Laten we eens kijken wat er gebeurt als ik de stap naar buiten wil maken. Allereerst kost het me moeite. Afspraken maken met collega’s gaat makkelijk. Je kijkt in de agenda, zoekt een gaatje, stuurt een mail en dan is het meestal wel geregeld. Maar mensen buiten? Wie moet je dan hebben? Eigenlijk geen idee. Op intranet staat geen lijstje met samenwerkingspartners. En het valt me op dat ik niet de enige ben. Als ik vraag naar contactpersonen buiten hoor ik vaak de naam van de welzijnsorganisatie, maar veel andere namen hoor ik niet. Wijkmanagers hebben weinig tijd om je rond te leiden door de wijk, hoor ik van iemand anders. En direct voel ik de moed in de schoenen zakken. Waar ga ik dan beginnen? Gelukkig is er een collega die me een lijstje aanreikt met sleutelfiguren uit de stad. Die mag ik bellen.
Tijdverspilling
Het voelt ook als tijdsverspilling. Eigenlijk moet je een projectopdracht schrijven, piept een interne stem. Ik moet nadenken over hoe ik dit veranderproces wil gaan aanpakken. Buitenlopen en met een aantal sleutelfiguren spreken is leuk, maar gaat dat je ook echt helpen om deze ontwikkeling verder te brengen? Als ik eerlijk ben, heb ik daar geen helder antwoord op.
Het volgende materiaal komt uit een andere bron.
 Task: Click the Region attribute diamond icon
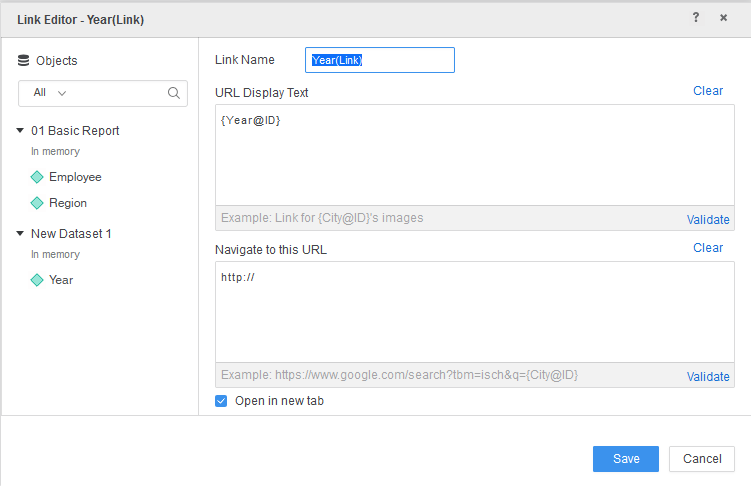click(x=37, y=203)
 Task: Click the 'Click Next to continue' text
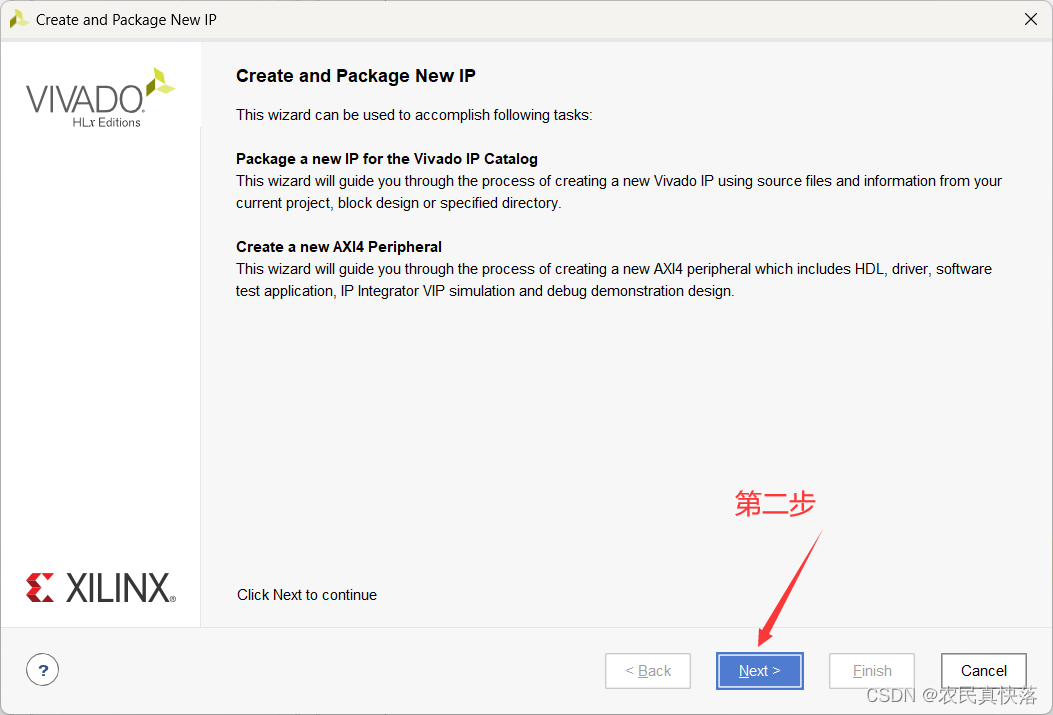pos(306,595)
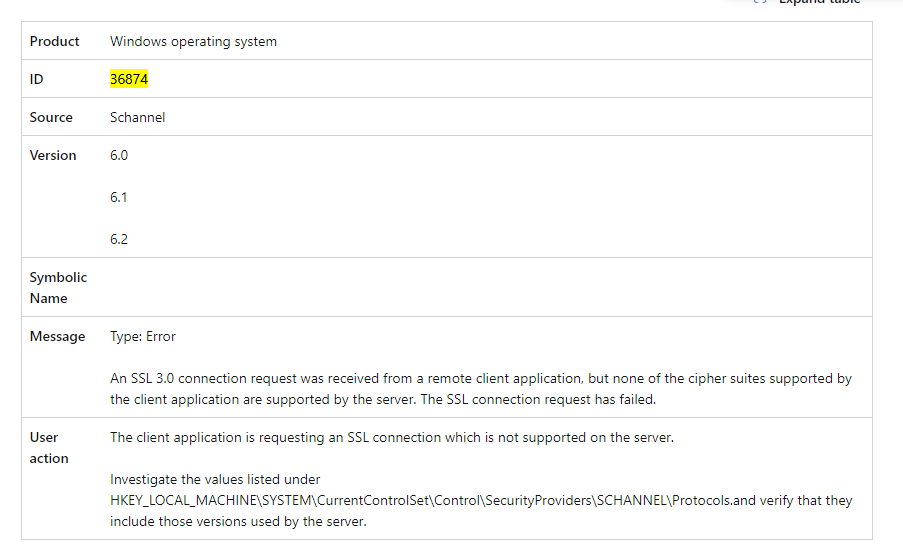Viewport: 903px width, 552px height.
Task: Click the Type: Error text
Action: click(143, 336)
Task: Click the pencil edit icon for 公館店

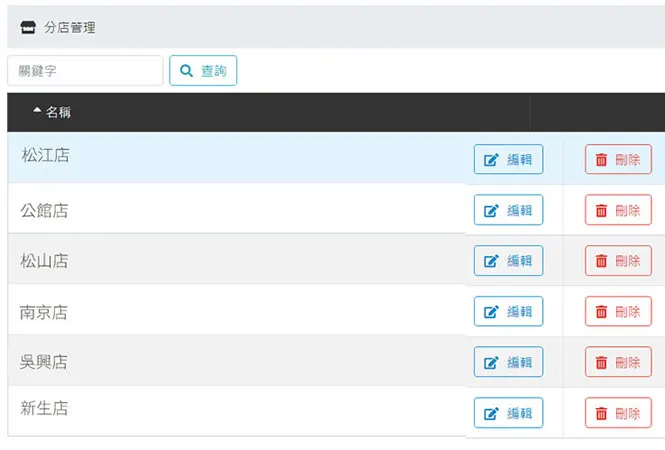Action: pyautogui.click(x=491, y=210)
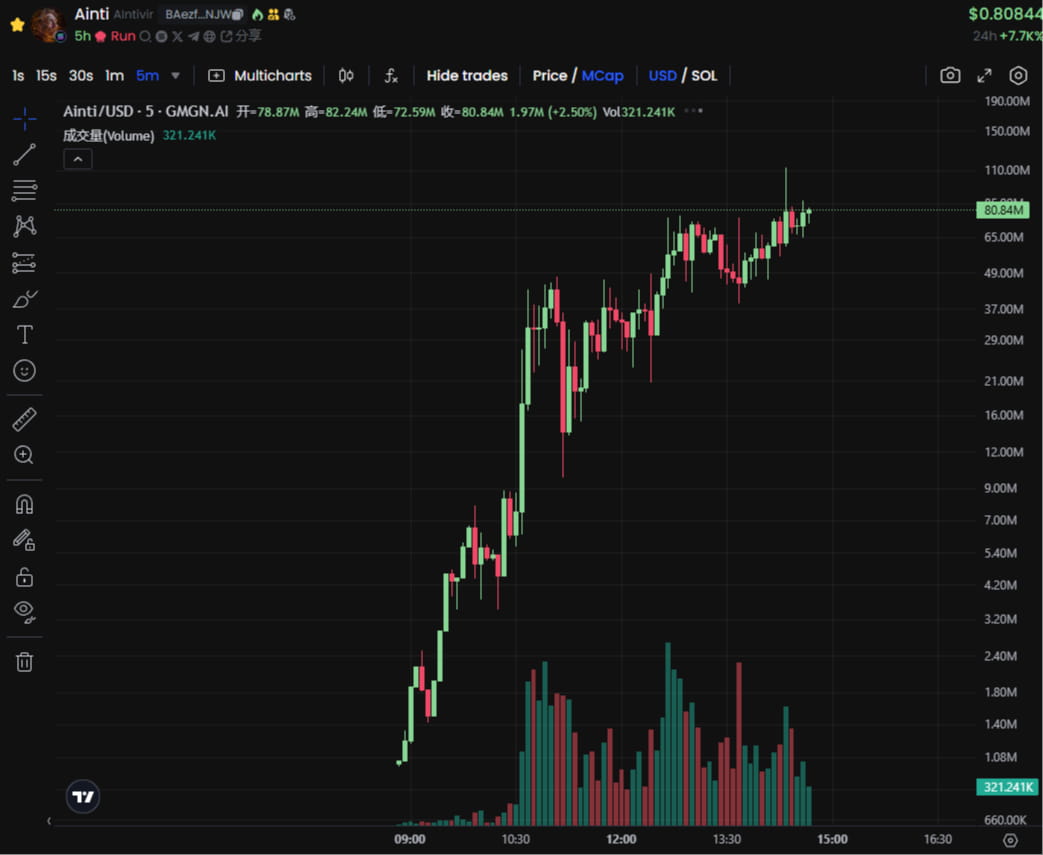The height and width of the screenshot is (855, 1043).
Task: Click the trash icon to remove drawings
Action: (23, 661)
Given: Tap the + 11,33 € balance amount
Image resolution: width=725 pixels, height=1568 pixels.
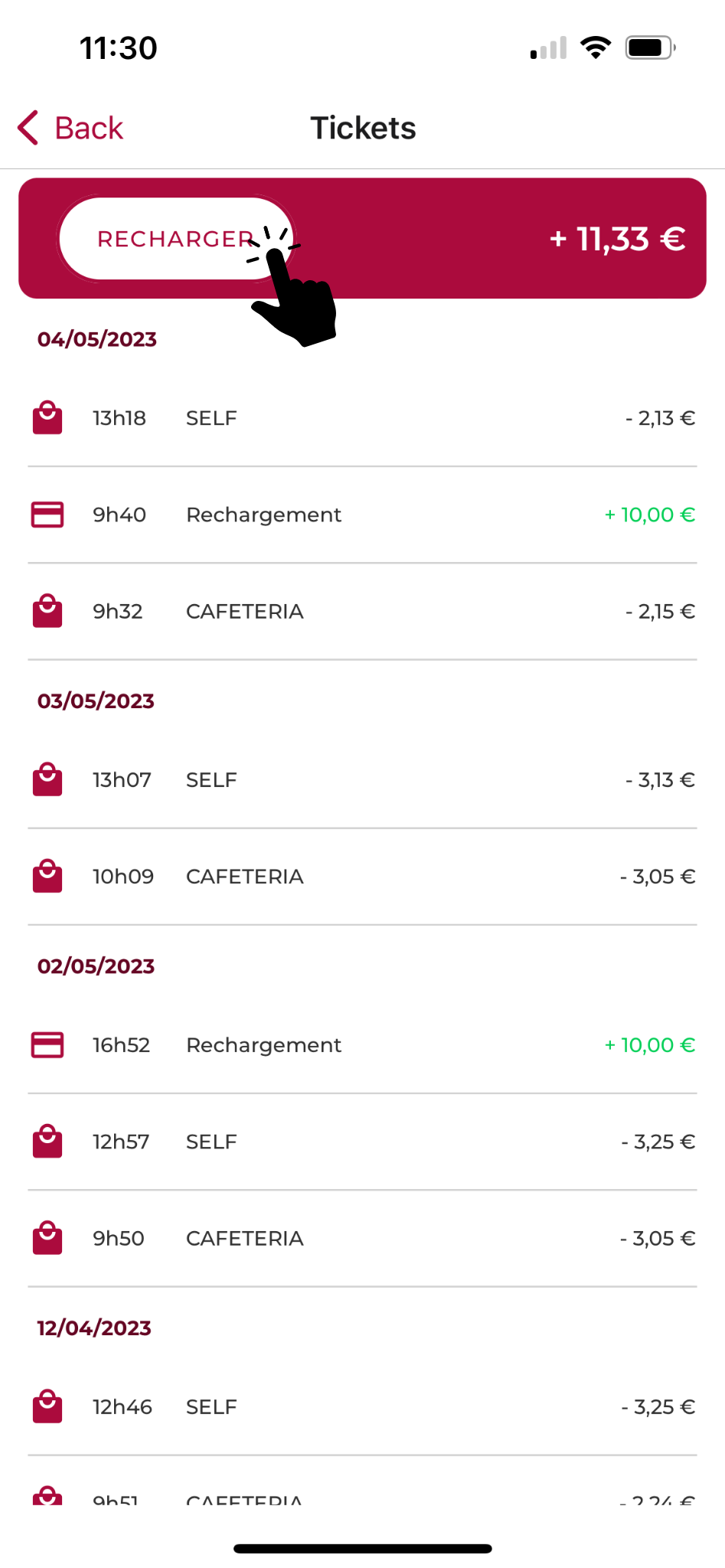Looking at the screenshot, I should [x=617, y=239].
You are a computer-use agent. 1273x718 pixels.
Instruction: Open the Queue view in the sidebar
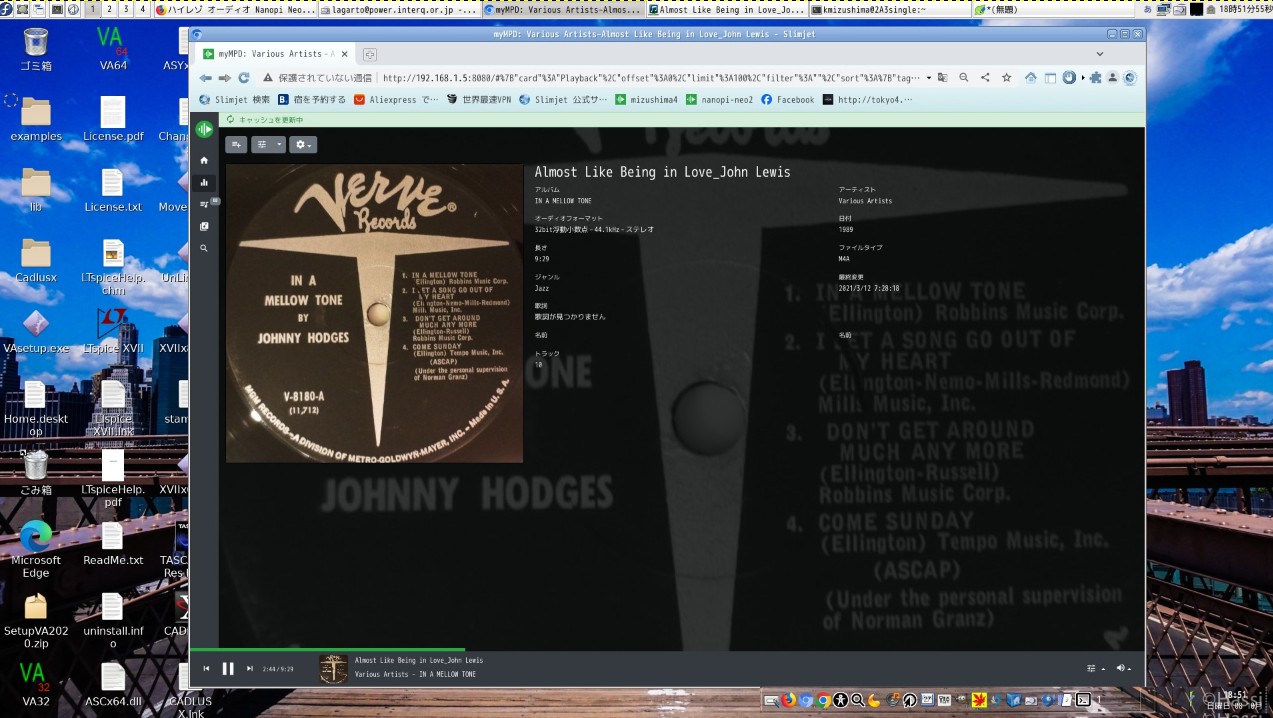204,204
Daarnaast piept die interne stem nog even verder: de agenda’s van je collega’s zijn overvol, hoezo kan jij het je dan permitteren om buiten te gaan spelen? Dat voelt niet erg collegiaal. Sterker nog: het voelt alsof ik de kantjes er vanaf loop, terwijl zij de toko redden. Een heel pakket van dit soort gedachten brengt me tot stilstand. Toch nog maar even stukken lezen en een afspraak inplannen met een interne persoon. Buiten komt volgende week wel.
Schop onder mijn kont
Eerlijk gezegd vind ik het ook wel gedoe. Mijn heerlijke leventje met werken vanuit huis bevalt me eigenlijk prima. Op locatie gaan kijken kost energie. Ik moet het huis uit, ik moet er heen rijden en zeker als het zo donker is, helpt dat niet echt. Bovendien zit er weer eens een kind thuis te snotteren. Afgelopen jaar was het sowieso een jaar van balanceren tussen werk en privé. Met het thuiswerken heb ik daar een lekkere modus in gevonden. En om nu weer vele dagen van huis te zijn, ik merk dat ik mijzelf echt een schop onder mijn kont moet geven om hieraan te beginnen.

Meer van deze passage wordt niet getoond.